- **What you need to do**:
Count the lines of the listing below where "plus" shows up, and please answer with that number only.

···

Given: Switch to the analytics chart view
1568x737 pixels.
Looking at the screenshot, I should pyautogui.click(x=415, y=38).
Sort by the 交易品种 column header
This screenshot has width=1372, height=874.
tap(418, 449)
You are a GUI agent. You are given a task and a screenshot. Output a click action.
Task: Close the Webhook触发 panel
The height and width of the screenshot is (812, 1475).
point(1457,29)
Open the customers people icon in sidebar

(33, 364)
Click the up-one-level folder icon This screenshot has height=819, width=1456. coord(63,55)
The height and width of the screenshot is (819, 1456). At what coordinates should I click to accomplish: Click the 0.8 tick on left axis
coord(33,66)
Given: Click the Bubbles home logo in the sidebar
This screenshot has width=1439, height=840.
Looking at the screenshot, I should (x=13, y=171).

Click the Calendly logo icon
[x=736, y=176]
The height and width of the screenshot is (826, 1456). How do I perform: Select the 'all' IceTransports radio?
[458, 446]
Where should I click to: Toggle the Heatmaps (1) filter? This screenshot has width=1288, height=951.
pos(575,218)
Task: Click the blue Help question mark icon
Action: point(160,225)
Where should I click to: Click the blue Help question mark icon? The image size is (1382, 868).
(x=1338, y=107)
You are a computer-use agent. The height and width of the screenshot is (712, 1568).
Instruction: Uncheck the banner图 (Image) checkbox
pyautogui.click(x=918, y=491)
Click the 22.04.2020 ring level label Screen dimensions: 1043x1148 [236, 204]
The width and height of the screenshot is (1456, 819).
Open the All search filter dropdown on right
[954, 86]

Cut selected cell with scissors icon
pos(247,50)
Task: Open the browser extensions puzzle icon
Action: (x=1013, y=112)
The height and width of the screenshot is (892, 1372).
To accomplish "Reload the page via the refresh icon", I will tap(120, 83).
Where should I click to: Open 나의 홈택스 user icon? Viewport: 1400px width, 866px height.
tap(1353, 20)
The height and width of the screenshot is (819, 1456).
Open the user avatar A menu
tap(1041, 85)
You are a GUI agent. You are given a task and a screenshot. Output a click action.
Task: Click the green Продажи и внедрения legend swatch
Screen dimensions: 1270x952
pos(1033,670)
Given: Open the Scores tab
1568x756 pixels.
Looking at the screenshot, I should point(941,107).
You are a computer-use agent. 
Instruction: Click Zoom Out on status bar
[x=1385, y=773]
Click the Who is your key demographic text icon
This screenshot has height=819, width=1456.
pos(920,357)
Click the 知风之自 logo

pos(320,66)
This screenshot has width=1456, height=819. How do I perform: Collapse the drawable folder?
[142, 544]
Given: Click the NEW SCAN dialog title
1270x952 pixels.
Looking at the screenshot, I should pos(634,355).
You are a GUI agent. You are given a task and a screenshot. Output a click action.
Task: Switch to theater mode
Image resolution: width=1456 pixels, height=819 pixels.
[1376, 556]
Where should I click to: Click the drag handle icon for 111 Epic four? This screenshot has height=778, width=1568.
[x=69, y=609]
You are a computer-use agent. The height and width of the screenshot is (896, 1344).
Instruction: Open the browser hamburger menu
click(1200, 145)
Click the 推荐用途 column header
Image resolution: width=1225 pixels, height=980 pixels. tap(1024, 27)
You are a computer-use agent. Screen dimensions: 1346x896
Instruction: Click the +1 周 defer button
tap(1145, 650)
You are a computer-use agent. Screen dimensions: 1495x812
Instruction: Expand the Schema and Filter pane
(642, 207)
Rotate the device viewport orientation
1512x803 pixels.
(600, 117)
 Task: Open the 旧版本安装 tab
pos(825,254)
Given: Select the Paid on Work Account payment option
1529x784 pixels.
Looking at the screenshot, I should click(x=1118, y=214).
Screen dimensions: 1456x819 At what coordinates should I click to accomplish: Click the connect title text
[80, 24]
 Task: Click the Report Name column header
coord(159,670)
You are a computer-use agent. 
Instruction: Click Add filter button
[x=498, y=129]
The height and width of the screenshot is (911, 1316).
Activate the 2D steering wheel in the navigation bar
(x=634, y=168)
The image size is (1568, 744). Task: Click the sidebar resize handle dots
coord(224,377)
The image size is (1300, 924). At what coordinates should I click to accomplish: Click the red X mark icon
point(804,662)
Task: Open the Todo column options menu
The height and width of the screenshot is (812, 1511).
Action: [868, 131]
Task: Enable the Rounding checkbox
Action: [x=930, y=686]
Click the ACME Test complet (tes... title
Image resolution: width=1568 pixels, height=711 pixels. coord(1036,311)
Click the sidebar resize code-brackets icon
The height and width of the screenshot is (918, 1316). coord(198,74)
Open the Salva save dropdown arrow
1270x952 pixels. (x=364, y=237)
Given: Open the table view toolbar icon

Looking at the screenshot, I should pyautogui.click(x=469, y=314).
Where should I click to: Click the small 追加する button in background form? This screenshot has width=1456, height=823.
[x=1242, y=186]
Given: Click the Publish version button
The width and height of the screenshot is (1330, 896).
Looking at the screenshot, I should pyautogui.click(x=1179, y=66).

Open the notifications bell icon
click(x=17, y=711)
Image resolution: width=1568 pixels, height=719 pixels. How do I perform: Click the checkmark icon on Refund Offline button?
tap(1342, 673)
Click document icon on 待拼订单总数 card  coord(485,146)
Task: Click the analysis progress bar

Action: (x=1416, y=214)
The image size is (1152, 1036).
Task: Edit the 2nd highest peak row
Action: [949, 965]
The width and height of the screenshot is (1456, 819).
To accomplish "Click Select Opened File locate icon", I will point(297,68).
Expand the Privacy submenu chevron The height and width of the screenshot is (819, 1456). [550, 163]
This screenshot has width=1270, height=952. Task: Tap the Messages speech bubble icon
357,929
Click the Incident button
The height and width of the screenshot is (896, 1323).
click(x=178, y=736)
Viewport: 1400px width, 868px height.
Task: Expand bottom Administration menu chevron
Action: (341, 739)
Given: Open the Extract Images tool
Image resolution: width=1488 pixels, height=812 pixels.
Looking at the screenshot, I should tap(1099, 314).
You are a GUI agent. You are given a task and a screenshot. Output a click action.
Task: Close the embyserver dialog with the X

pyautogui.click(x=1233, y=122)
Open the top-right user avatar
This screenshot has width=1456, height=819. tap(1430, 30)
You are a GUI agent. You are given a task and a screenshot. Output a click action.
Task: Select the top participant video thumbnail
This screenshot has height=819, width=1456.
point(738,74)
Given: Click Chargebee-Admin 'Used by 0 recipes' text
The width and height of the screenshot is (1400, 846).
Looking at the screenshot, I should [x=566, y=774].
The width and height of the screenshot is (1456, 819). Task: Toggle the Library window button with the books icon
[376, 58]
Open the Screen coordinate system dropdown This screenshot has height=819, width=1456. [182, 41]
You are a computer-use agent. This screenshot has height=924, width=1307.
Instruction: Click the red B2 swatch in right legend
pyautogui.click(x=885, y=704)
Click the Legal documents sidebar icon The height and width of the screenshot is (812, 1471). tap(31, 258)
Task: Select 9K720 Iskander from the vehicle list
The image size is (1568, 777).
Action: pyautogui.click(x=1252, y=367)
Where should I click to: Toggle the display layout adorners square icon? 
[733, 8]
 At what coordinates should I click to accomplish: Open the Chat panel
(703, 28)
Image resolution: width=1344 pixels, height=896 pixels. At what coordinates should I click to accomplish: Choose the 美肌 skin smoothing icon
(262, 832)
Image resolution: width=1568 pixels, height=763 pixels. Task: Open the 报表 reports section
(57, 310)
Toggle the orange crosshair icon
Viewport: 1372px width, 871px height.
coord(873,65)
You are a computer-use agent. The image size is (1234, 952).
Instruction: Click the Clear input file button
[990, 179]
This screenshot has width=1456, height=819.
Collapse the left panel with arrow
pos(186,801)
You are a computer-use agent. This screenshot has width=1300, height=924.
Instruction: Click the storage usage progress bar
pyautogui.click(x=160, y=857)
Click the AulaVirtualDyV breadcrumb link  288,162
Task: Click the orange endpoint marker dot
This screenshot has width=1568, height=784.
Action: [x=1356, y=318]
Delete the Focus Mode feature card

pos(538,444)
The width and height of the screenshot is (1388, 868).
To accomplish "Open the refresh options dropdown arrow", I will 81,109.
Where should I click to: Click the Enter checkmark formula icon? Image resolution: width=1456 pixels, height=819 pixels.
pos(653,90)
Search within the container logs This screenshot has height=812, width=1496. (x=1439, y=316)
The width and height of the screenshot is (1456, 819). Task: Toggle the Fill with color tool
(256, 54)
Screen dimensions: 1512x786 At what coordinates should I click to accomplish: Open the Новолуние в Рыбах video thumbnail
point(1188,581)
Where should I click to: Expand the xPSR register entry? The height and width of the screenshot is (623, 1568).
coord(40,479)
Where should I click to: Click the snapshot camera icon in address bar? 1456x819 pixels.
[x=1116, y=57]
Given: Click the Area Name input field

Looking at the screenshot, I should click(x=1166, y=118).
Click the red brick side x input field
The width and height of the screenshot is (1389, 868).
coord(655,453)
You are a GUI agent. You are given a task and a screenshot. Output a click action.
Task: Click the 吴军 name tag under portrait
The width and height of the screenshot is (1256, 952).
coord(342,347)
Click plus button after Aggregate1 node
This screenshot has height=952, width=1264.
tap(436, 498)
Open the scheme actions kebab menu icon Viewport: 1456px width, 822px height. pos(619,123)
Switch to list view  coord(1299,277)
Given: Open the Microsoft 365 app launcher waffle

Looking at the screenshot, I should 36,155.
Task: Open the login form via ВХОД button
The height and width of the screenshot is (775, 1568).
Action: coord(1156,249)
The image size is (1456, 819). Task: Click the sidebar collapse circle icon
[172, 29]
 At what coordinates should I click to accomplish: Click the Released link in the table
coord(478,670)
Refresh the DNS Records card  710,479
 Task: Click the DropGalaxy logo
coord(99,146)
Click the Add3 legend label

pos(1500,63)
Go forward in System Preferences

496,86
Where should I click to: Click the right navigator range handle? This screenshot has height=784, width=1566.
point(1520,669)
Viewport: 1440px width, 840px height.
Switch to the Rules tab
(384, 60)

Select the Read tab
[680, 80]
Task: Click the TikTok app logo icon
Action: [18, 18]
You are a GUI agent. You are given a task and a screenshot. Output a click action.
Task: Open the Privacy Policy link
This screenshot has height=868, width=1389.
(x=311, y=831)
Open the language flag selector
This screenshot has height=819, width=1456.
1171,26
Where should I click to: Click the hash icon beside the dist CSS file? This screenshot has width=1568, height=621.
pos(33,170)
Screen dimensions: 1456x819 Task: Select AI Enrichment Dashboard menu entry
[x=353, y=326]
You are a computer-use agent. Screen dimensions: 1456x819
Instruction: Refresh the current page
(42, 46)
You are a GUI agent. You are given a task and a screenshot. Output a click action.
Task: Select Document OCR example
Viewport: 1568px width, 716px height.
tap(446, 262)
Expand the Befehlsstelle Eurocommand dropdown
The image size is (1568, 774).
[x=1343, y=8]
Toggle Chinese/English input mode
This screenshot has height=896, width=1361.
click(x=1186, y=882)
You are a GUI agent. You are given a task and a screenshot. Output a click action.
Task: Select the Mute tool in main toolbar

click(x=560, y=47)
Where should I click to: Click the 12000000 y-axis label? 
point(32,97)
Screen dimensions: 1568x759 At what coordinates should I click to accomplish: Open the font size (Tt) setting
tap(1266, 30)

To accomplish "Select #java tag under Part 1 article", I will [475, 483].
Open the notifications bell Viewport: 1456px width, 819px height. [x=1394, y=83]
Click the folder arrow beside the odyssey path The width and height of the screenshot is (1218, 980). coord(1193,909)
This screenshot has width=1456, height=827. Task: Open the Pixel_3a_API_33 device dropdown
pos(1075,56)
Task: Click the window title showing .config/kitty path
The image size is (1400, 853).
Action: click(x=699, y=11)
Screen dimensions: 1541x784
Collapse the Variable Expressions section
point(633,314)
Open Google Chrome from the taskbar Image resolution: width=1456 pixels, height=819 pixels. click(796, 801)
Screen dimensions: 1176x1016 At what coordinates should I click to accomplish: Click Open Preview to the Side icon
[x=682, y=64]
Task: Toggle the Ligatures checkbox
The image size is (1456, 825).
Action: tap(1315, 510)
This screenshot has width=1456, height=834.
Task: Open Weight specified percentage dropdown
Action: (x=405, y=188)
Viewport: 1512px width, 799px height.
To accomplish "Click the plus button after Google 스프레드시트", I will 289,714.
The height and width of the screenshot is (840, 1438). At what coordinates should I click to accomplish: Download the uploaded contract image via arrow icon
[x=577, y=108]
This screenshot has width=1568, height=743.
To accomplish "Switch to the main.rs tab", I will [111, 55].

···

- **Response to this task**:
2